Problem requirements ->
Edit the data below so that "toolbar" is replaced with "top bar" and nothing else changes. Leave the pictures out.

Stored entries:
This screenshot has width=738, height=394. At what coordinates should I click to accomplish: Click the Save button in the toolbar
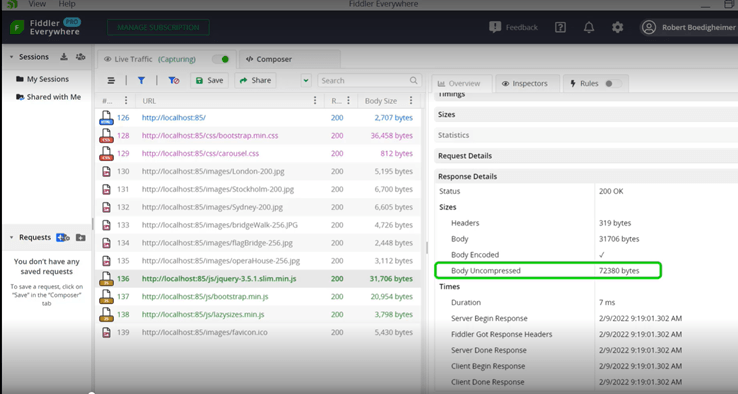[209, 80]
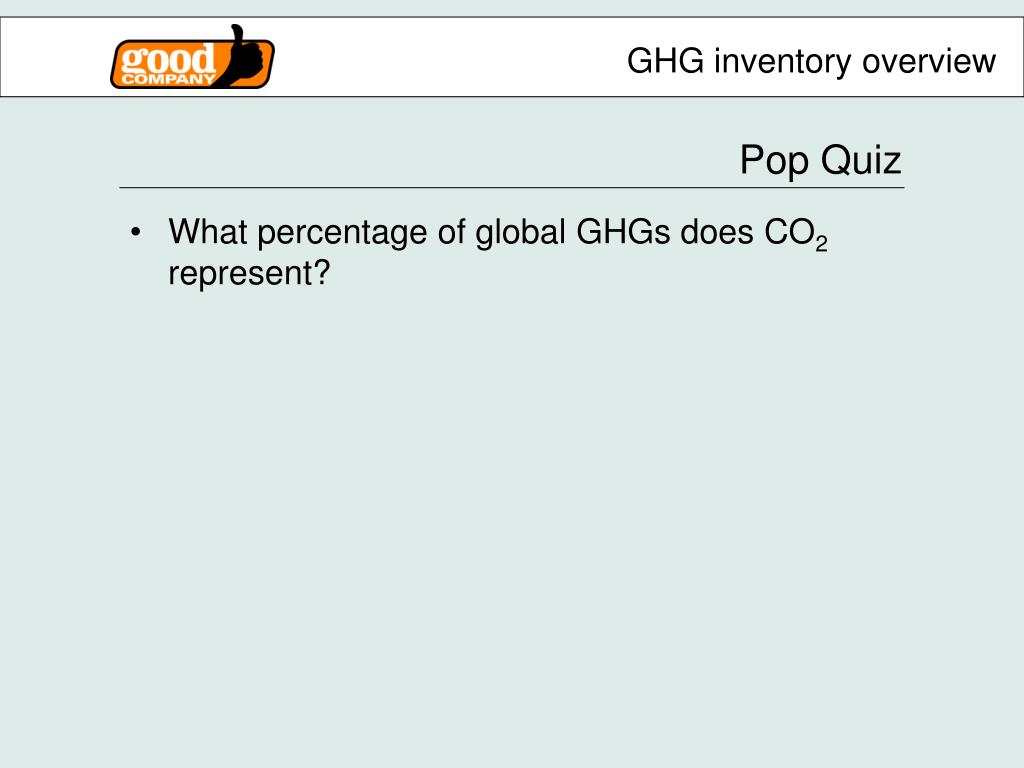Click the word "inventory" in the header
This screenshot has width=1024, height=768.
[782, 62]
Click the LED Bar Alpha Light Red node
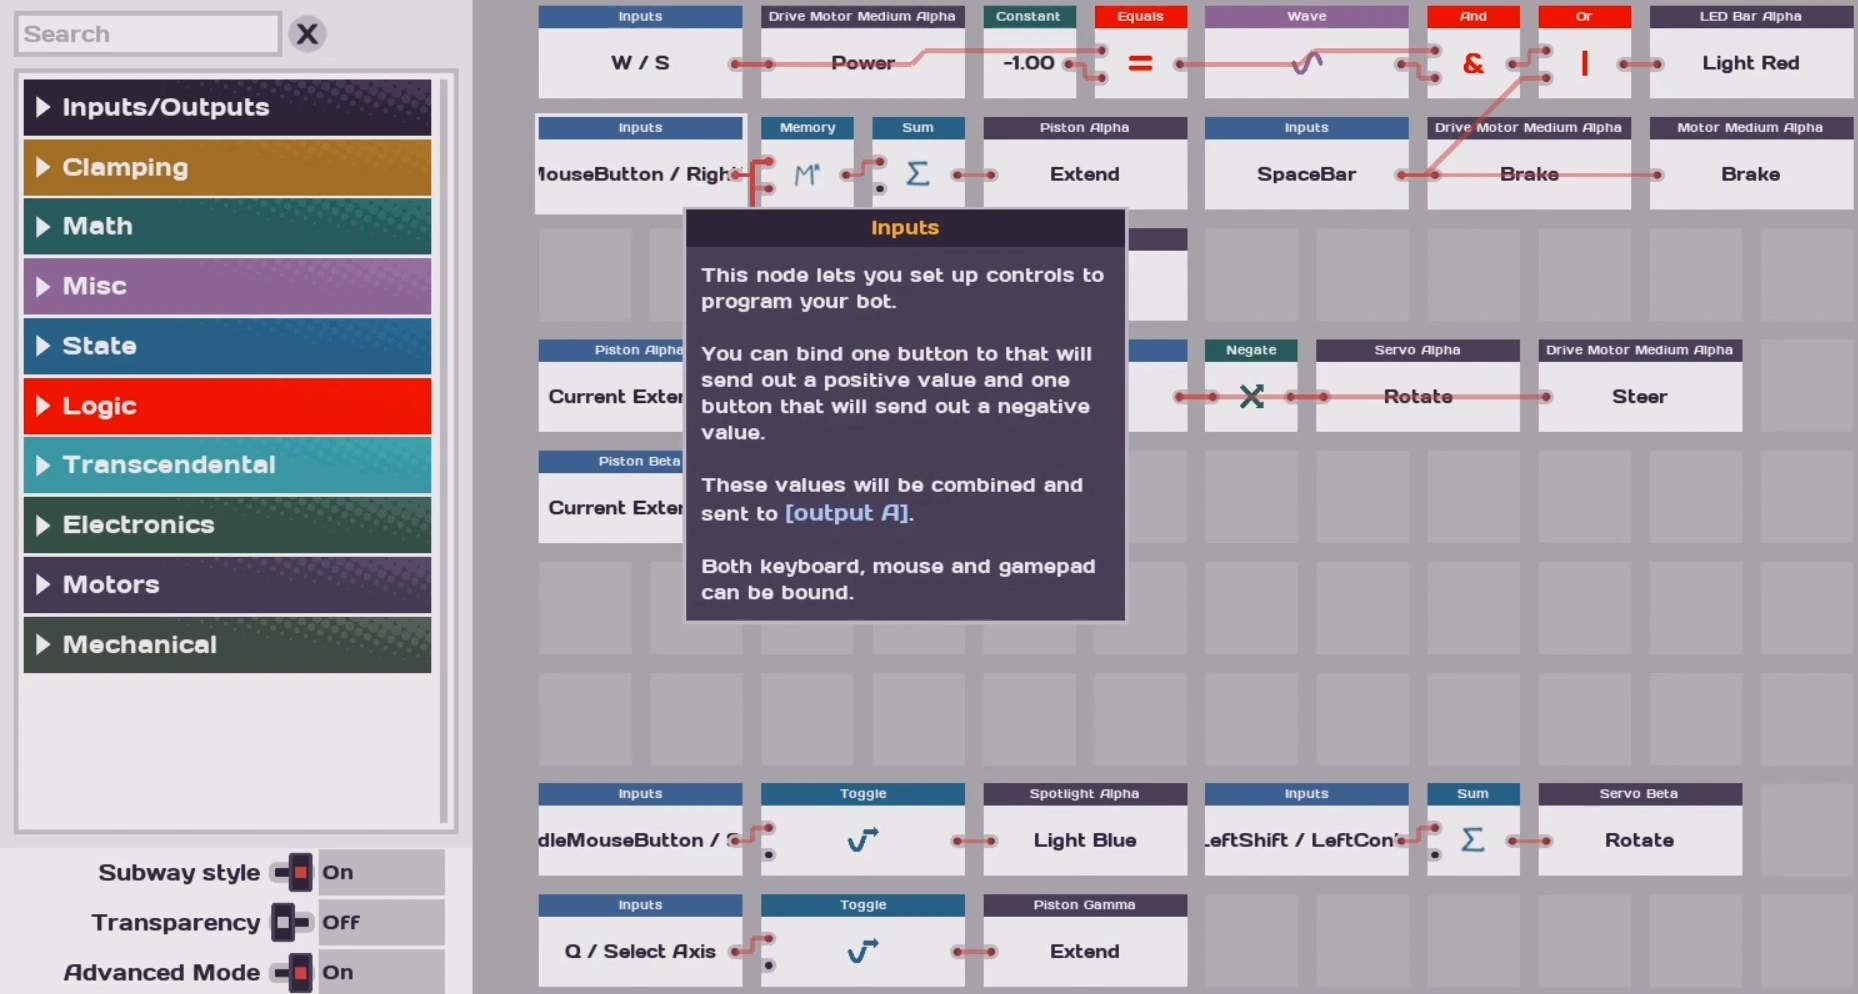1858x994 pixels. [1750, 63]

Right answer ->
This screenshot has width=738, height=394. At what coordinates should I click to accomplish: Click the Save button in the top bar
[209, 80]
Click the word "inventory" in the header
This screenshot has width=1024, height=768.
[782, 62]
Click the LED Bar Alpha Light Red node
1858x994 pixels. [1750, 63]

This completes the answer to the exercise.